WHAT IS REQUIRED → If a line of the records contains the string "Click", copy it out.
--- START ---
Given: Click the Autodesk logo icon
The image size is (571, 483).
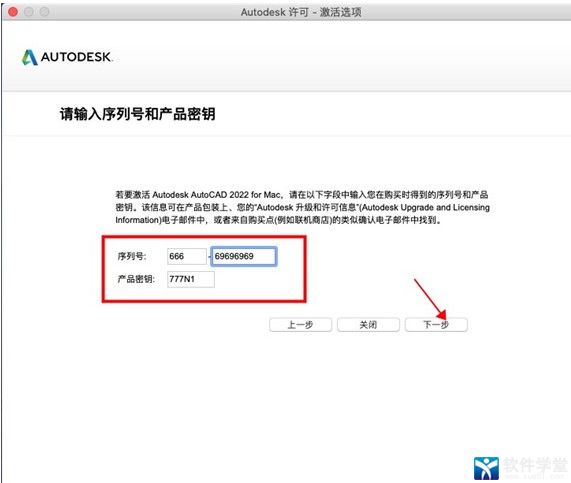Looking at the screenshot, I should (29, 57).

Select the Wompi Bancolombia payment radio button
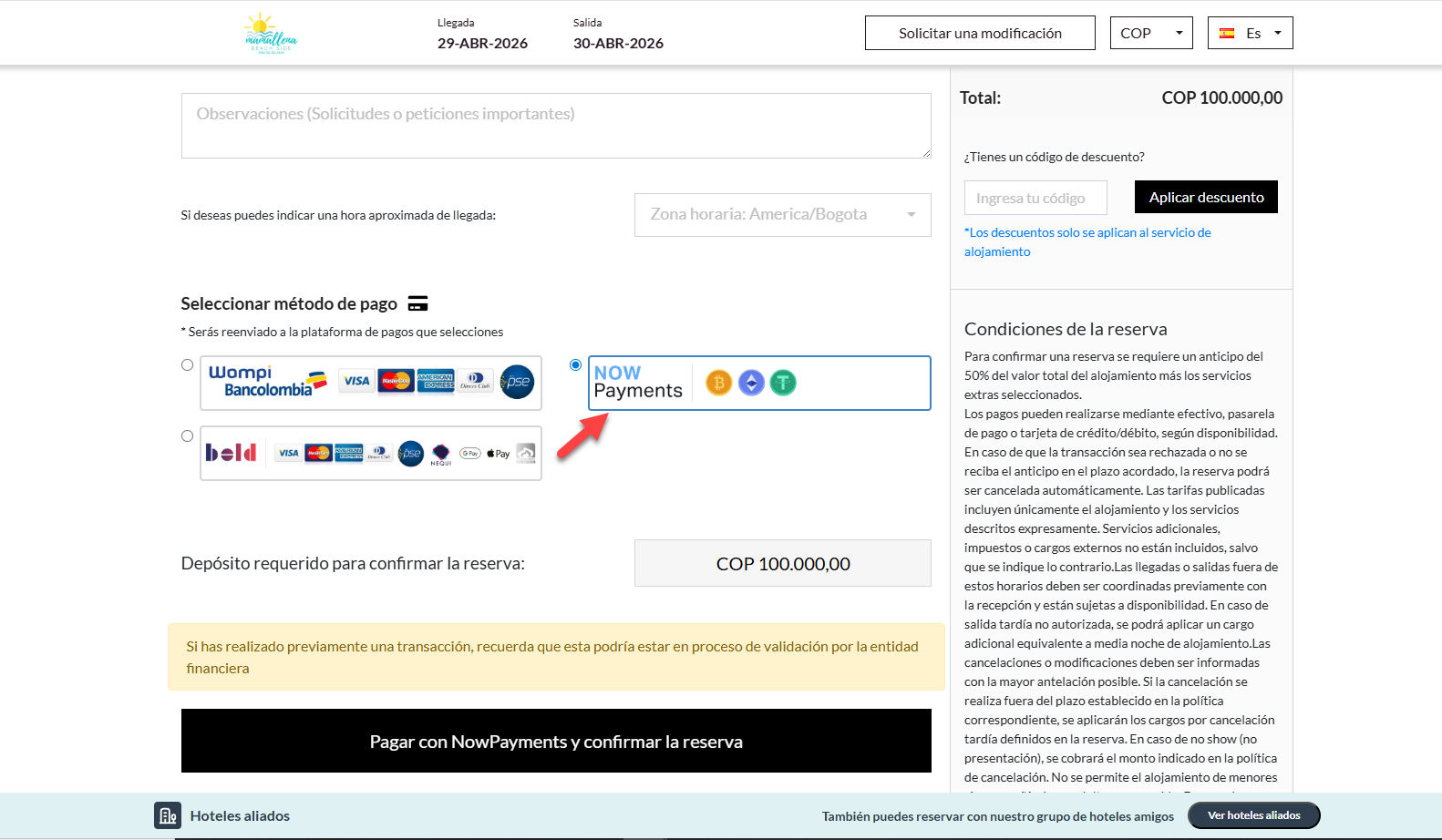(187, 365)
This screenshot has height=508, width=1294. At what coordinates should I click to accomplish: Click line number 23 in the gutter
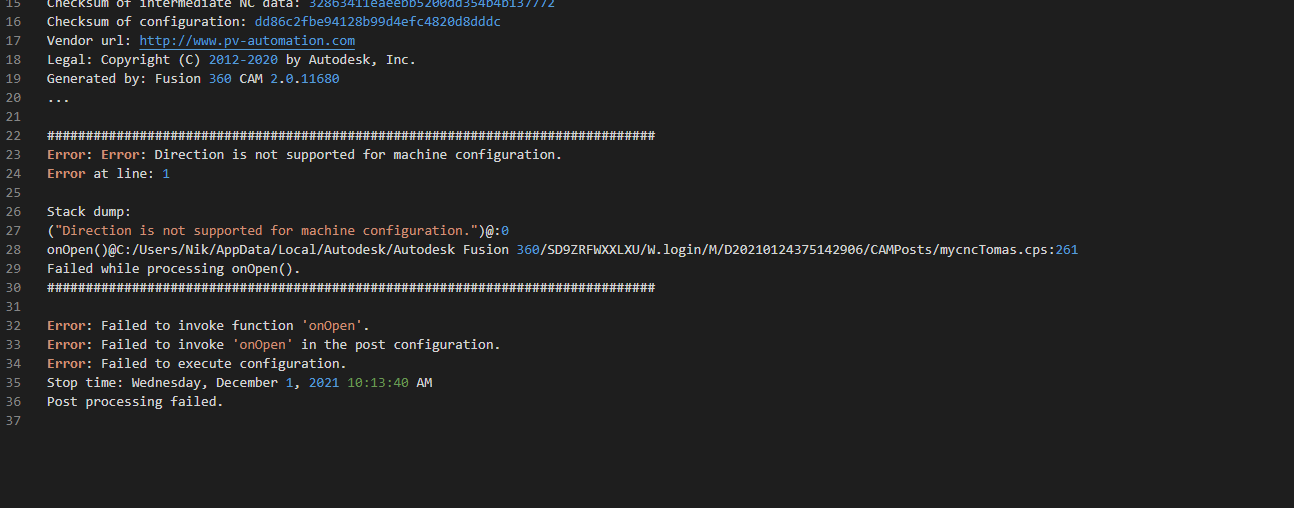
--- END ---
REPLY TO THE EXERCISE →
Given: Click the Autodesk logo icon
This screenshot has height=508, width=1294. At what coordinates should I click to accomplish: Click line number 23 in the gutter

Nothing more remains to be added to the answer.